# start of Source passage
O-sen, about an inn in Tokyo’s old shitamachi neighborhood, is practically an education in traditional Japanese cooking. (Like some others of these shows, O-sen is based on a manga – there are also many manga where fictional plots, settings and characters are food-related.) As we watch the training of a character who’s talked his way into a job in the kitchen without really understanding what this kind of cooking is all about, we learn about different kinds of miso, why a fire made of straw is best for cooking rice, and other details of extremely traditional Japanese cuisine.

O-sen is another show where a vital plot point turns on a particular ingredient. The cooks use a traditional hand-made katsuobushi, the dried bonito fish which is the fundamental ingredient in the broth used in nearly every Japanese dish, but is now mostly made in a more mass-produced way. The inn not only uses the hand-made variety, in fact they’ve always used the katsuobushi of one particular producer who is now threatened with being closed. Without this particular dried bonito, O-sen says, the taste will change, the food will no longer be their food, and the inn will have to go out of business.

There isn’t space here for me to explain all the intrigue that swirls around this – but all I can say is, I wish I lived in a country where dried fish can be so important to a plot.
# end of Source passage
# start of Stored data
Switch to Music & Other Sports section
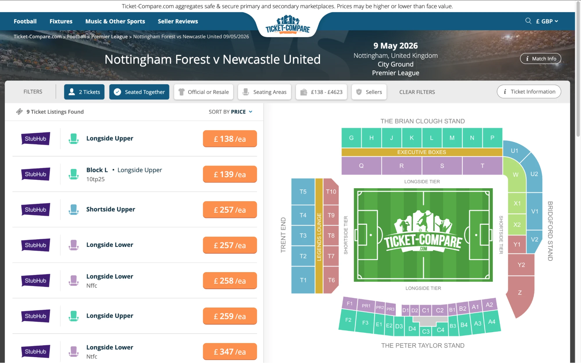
# end of Stored data
_Tasks:_
A: Using the passage about O-sen, reproduce the text between "O-sen is another" and "important to a plot.", inclusive, substituting "restaurant" for every occurrence of "inn".
B: Extend the passage about O-sen with a few sentences that pick up after its final line.

_Outputs in order:_
A:
O-sen is another show where a vital plot point turns on a particular ingredient. The cooks use a traditional hand-made katsuobushi, the dried bonito fish which is the fundamental ingredient in the broth used in nearly every Japanese dish, but is now mostly made in a more mass-produced way. The restaurant not only uses the hand-made variety, in fact they’ve always used the katsuobushi of one particular producer who is now threatened with being closed. Without this particular dried bonito, O-sen says, the taste will change, the food will no longer be their food, and the restaurant will have to go out of business.

There isn’t space here for me to explain all the intrigue that swirls around this – but all I can say is, I wish I lived in a country where dried fish can be so important to a plot.

B:
Kamo, Kyoto e Iku

kamo-kyoto-e-iku

Along with the longing for a favorite food from the past, another recurring theme is people’s exquisitely accurate memory for such foods. Kamo, Kyoto e Iku is set in a traditional inn in Kyoto. One episode is about a couple who has been coming to the inn for 40 years. The woman, who’s had a stroke, loves a tofu dish they serve, so her husband brings her to the inn so she can have it again. While she no longer recognizes her own husband, she remembers the taste of the dish well enough to be disappointed that it doesn’t taste exactly the same. The inn’s owner goes to the 200-year-old tofu store to ask what’s happened. The tofu maker blows up at the suggestion that the tofu has changed, but eventually admits that the woman is right, that he’s gotten too old to make it properly. The happy ending comes when he teaches a younger tofu-maker his method, and the woman gets to have exactly the dish she remembers one more time.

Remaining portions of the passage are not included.